Les experts ont dit «cinq fois par jour». Au minimum. Jus de fruits au petit déjeuner, crudités, légumes cuits et fruit au déjeuner, soupe le soir par exemple et le compte est bon. Consommer cinq fruits et légumes quotidiennement est le plus sûr moyen, selon les nutritionnistes, d'éloigner cancer, maladies cardio-vasculaires et obésité. Crus ou cuits, frais ou en conserve, ce qui importe, c'est le nombre.
Depuis 2001 et la mise en place du Programme national nutrition santé, les autorités sanitaires essaient de redonner le goût des fruits et des légumes aux Français. Guides, semaines de promotion des fruits et des légumes, affichettes. Le message commence à être entendu. Mais il ne permet pas aux plus démunis de s'offrir les menus du PNNS. Il y a quelques semaines, Serge Hercberg, professeur de nutrition et rédacteur du PNNS, a remis ses propositions pour lancer la deuxième phase du programme au ministre de la Santé. Selon lui, il y a maintenant urgence à agir pour améliorer l'état nutritionnel des plus défavorisés.
Le PNNS préconise cinq fruits et légumes par jour. Cinq ans après sa mise en place, ses consignes peuvent-elles être suivies par les très bas revenus ?
Non. Une fracture alimentaire est en train de se creuser entre les populations favorisées, réceptives aux messages nutritionnels de santé publique, et les populations défavorisées, qui, pour des raisons culturelles, sociologiques et économiques, ne sont pas touchées par le message et n'ont de toute façon pas les moyens d'avoir accès à une alimentation allant dans le sens des recommandations. Nous venons de publier une étude sur la consommation des populations défavorisées. Nous avons été très impressionnés de voir les faibles revenus qu'elles investissent dans l'alimentation. Elles dépensent en moyenne 2,60 € par jour et par personne, alors qu'il faut au moins 3,50 € pour s'offrir l'alimentation recommandée dans le PNNS. 40% des personnes que nous avons interrogées avaient moins de 2 € par jour et 50% déclaraient ne pas manger à leur faim. Seulement 1% de cette population, qui se nourrit principalement grâce aux Restos du coeur ou aux épiceries solidaires, mange la quantité adéquate de fruits et de légumes.
Cette population souffre-t-elle de carences ?
Là encore nous avons été impressionnés. Non seulement 36% des femmes en situation de précarité présentent une obésité, mais 30% des femmes sont anémiques par carence en fer. Un taux pas si éloigné des pays en voie de développement. (...)
Que faire pour que les plus défavorisés aient aussi accès à une alimentation équilibrée ?
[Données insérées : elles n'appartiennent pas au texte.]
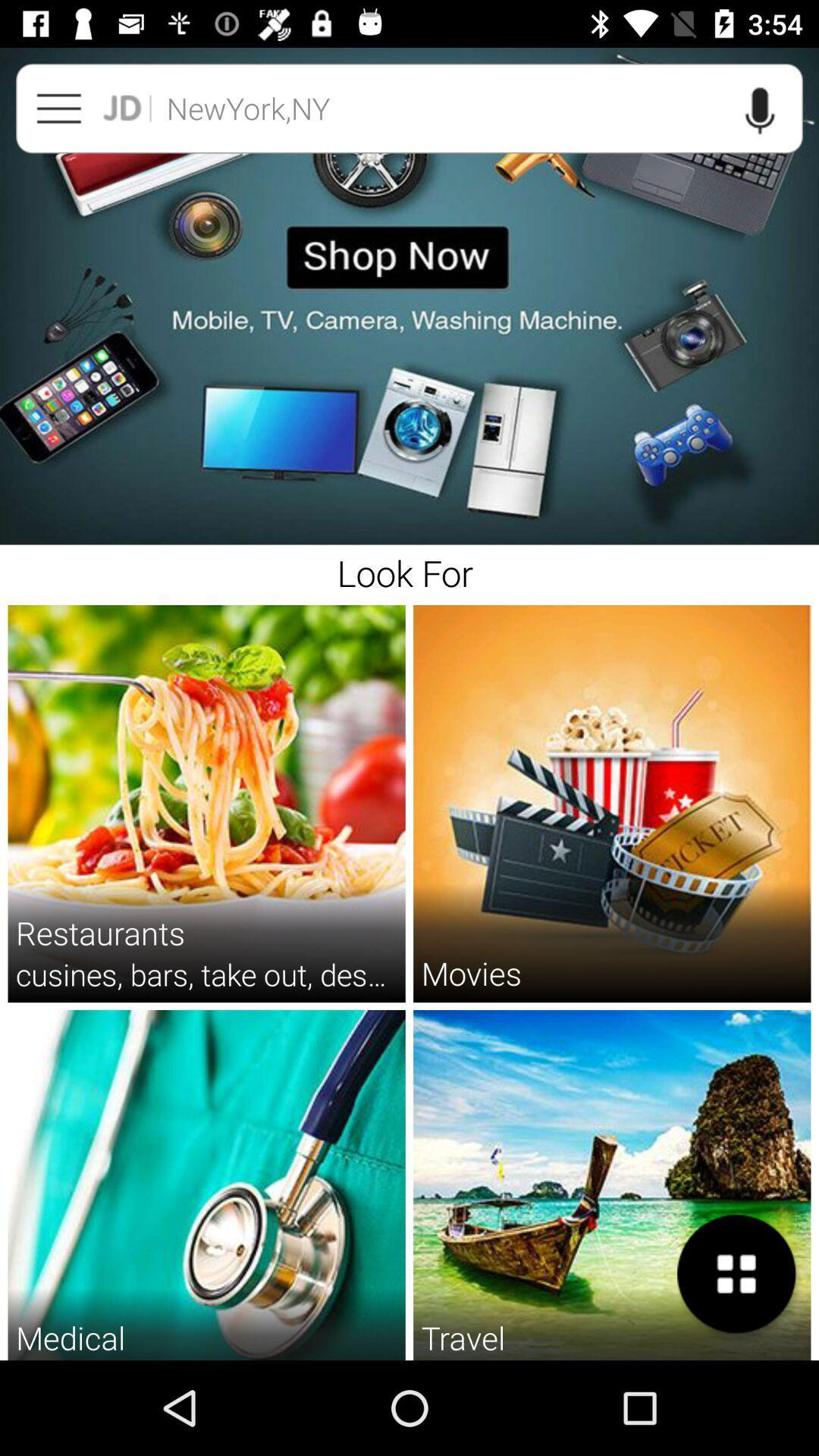 The height and width of the screenshot is (1456, 819). I want to click on the item above flights hotels cruises item, so click(463, 1337).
Jusqu'à récemment, ils utilisaient l'aide alimentaire comme complément. Aujourd'hui, elle est devenue la source exclusive d'approvisionnement. Il faut donc modifier l'organisation de cette aide alimentaire. Augmenter les quantités disponibles en fruits et légumes, jouer avec la récupération des surplus de production, travailler avec les marchés de gros, augmenter leur capacité de stockage, les équiper en camions. Mais ce n'est pas suffisant car, même si 3 millions de personnes fréquentent les structures d'aide, toutes les populations défavorisées n'y vont pas.
Que proposez-vous pour les autres ?
Il faut des actions directes. On ne peut plus se contenter de brochures. L'Etat doit fournir des moyens mais aussi des actions économiques, des mesures de type social. Si ces personnes ne peuvent pas se payer des fruits et des légumes, il faut les leur apporter sous forme de coupons gratuits. Ce ne sont pas des coupons de pauvres marqués au fer rouge. Ils ressembleraient plutôt à des Ticket Restaurant donnés aux populations défavorisées, celles qui bénéficient de la Couverture médicale universelle (CMU) par exemple, et qui ne seraient pas échangeables contre d'autres produits. C'est tout à fait organisable avec les Caisses d'allocations familiales. Cela a été testé aux Etats-Unis. Je propose de distribuer chaque mois deux coupons de 5 € par personne. Cela représenterait 150 à 200 grammes de fruits et de légumes par jour.
Qui les financerait ?
Cinq millions de personnes sont à la CMU. Cette mesure coûterait donc 600 millions d'euros par an. J'ai proposé que ce fonds soit cofinancé par l'Etat et par les entreprises, l'agroalimentaire, la grande distribution, les sociétés de jeux vidéo. On pourrait trouver un certain nombre d'acteurs qui contribueraient à ce fonds sous forme de cotisation indexée sur le chiffre d'affaires.